À la ligne : L’usine comme si vous y étiez

C'est le genre de livres que l'on dévore et dont on se surprend à relire des passages de-ci de-là une fois terminé. Relativement court, écrit sous forme de vers, sans ponctuation, il relate le travail quotidien en usine. Son auteur, Joseph Ponthus, travailleur social de formation ayant quitté l'est de la France pour suivre son épouse à Lorient, est contraint de travailler en intérim à l'usine faute de trouver dans son domaine. Il décrit avec sobriété et poésie l'âpreté mais aussi les (rares) moments de joie du travail en usine. Il raconte comment l'usine marque les corps des ouvriers et comment elle les poursuit jusque dans leur temps libre.

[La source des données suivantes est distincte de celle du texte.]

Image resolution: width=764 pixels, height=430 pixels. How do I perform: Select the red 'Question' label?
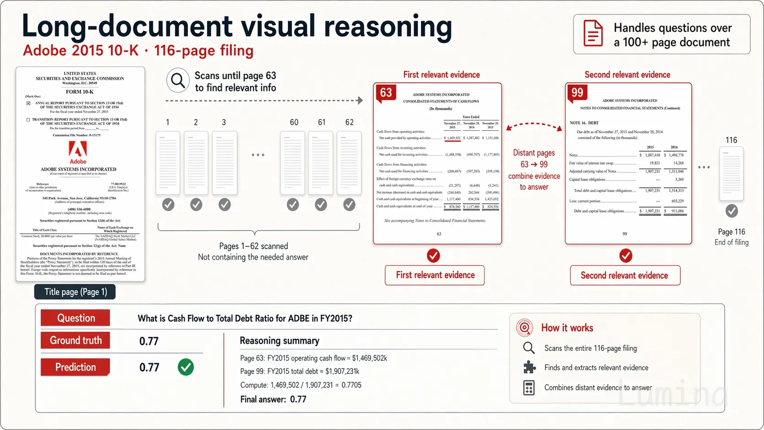click(75, 318)
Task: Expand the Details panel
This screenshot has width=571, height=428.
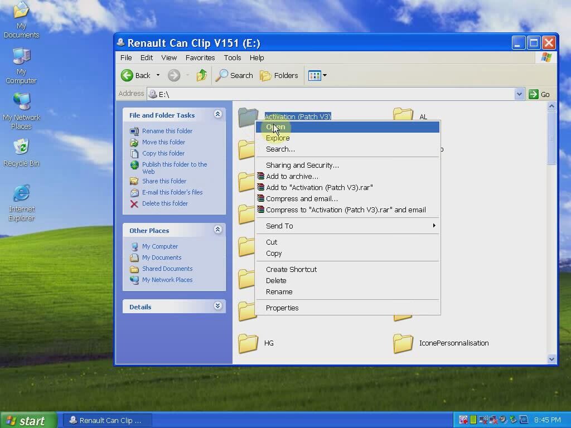Action: tap(217, 306)
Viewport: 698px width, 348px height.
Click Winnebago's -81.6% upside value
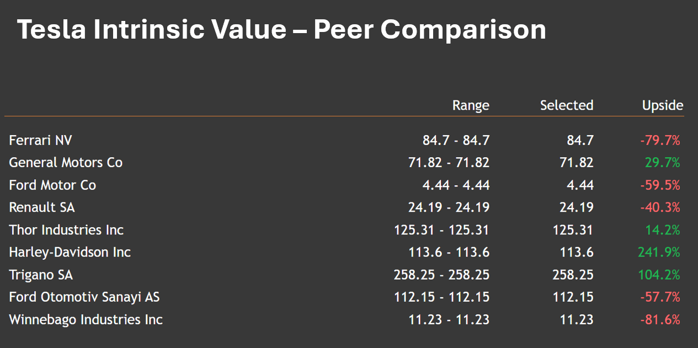(660, 320)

« J'en chie mais à l'usine on se tait

C'est le week-end

Je ne sais pas dormir

À cette heure-ci je devrais être sur ma ligne

Il devrait me rester deux heures de boulot

Deux heures de boulot de merde

De chaîne

De ligne

C'est le week-end

Je devrais reconstituer ma force de travail

C'est à dire

Me reposer

Dormir

Vivre

Ailleurs qu'à l'usine

Mais elle me bouffe

Cette salope »

« J'ai mal à mes muscles

J'ai mal de cette heure de pause où je devrais être

mais où je ne suis pas

En fumant ma clope chez moi

Je suis encore à l'usine »

L'auteur raconte aussi la solidarité entre ouvriers, leurs petites astuces pour mettre parfois quelques fruits de mer de côté. Il nous montre surtout un univers de tâches automatisées qui éreinte les personnes et où seule la rémunération vient apporter un  quelconque sens. Il cite Marx à l'occasion, dont le concept d'aliénation apparaît d'ailleurs d'une cruelle actualité. Bref, Joseph Ponthus nous fait vivre l'usine.

« L'usine est

Plus que tout autre chose

Un rapport au temps

Le temps qui passe

Qui ne passe pas

Éviter de trop regarder l'horloge

Rien ne change des journées précédentes »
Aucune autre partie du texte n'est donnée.